According to the law, “No owner or tenant of any premises or any other person shall use, permit, or allow the use (of) a roof or porch roof or balcony of a building in a manner as to create a condition that may imperil the safety and welfare of any person, such as, but not limited to, using the roof or porch or balcony of a building for partying, drinking, congregating for demonstrations or meetings. This shall apply to any dwelling, garage or any building used for a business.”

A violation could be punishable by a fine of at most $500.

While that is how the proposed law currently reads, Drayo plans to slightly tweak it ahead of the public hearing.

“There’s just some minor corrections and a couple of errors that need to be fixed grammar-wise in the law,” he said. “Basically, it’s just going over it with a fine-tooth comb.”

A resolution prepared ahead of the Monday meeting states the law, in its final form, has been laid upon the desks of the trustees at least seven days prior.

“I’m not sure if tweaking it at this point is legal,” Ruckman said. “If it’s been changed, then we need it seven days prior since that’s what the resolution says. If this has to be tweaked this late in the game, there’s something wrong.”

“When proposing new legislation, the board would certainly want to make sure the public has the correct information beforehand so they can comment accurately on it,” Planning Board member James Lynden said. “How are the trustees going to prepare for it when they get it in its final form at the last minute?”

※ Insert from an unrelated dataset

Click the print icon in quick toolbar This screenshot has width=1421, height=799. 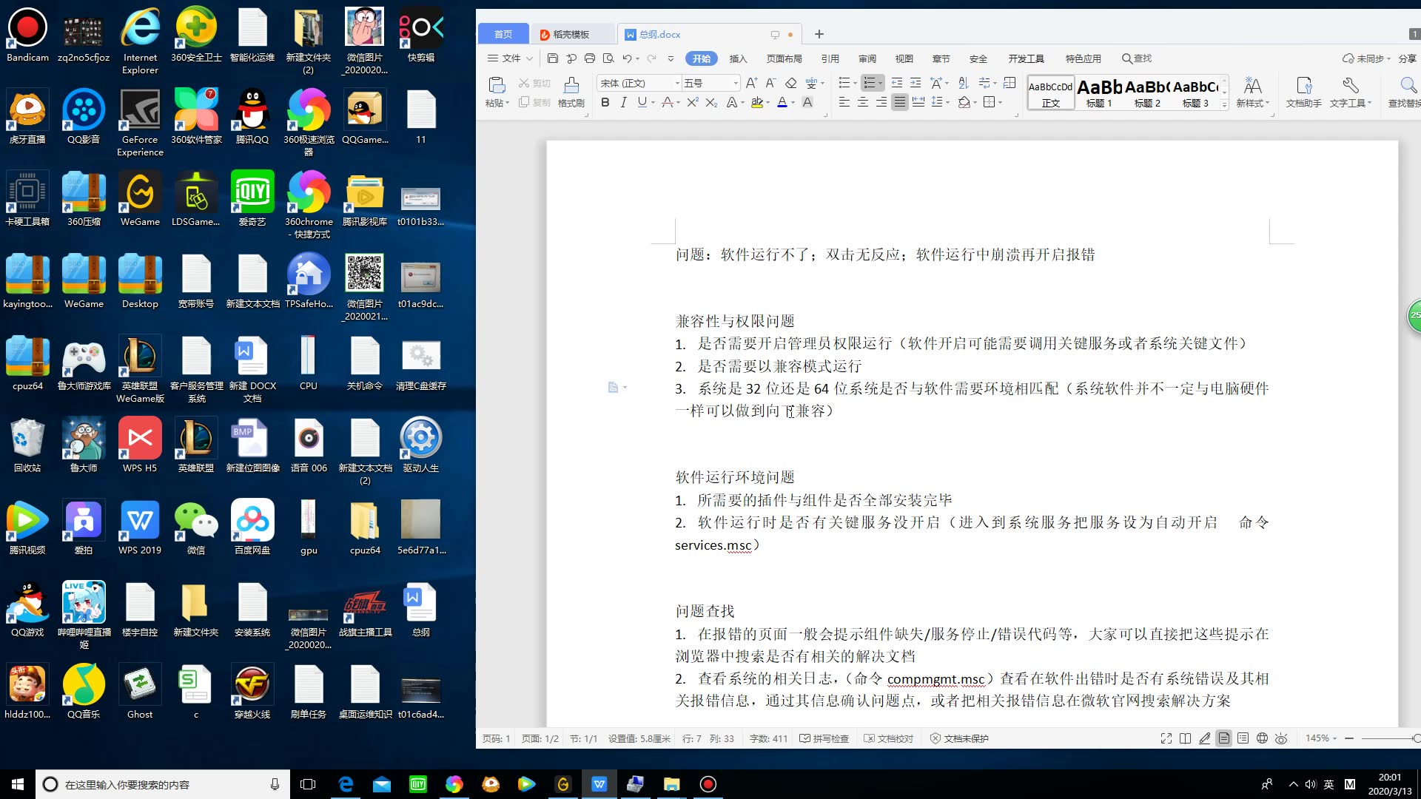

Lynden added if the law is enforced selectively, such as solely on college students partying on rooftops, it would be a form of discrimination.

“You can’t make a law and enforce it on specific people,” he said. “You also can’t put control laws on things people do on their own private property. What will be next?”

Drayo disagreed again by saying state laws obligate the village to control various aspects of private property, such as fire code requirements.

“We can go into a place to do code inspections, so this proposed law is nothing new as far as inspecting properties to make sure they’re safe,” he added.

The law being proposed is mainly in response to last year’s SUNY Fredonia FredFest, when a large number of college students drank and partied on a Canadaway Street residence’s porch rooftop.

“Those porch roofs are held up by just a couple of stanchions, and if that would have collapsed, not only the people on the roof, but the people on the porch would have suffered major injuries, if not deaths,” Mayor Stephen Keefe said. “Sometimes you have to legislate common sense, and that’s what we’re looking at now; how to create a safe environment. We need to take responsibility for our local citizens. If we can take an action to protect them, we need to consider that.”

Resident and landlord Michaelene Comerford expressed her opposition to the proposed law.

“The village board hastily crafted a law they would like to push through before this year’s FredFest celebration,” she said. “This is a matter to be handled by property owners or landlords, whose responsibility is to make it crystal clear to any tenant just what behaviors are acceptable on the property, including rooftop occupancy.”

Ruckman agreed and equated the law’s passage to that of the New York Secure Ammunition and Firearms Enforcement Act of 2013, which opponents say passed too quickly.

“We don’t need to be involved in policing private homes’ rooftops,” he concluded.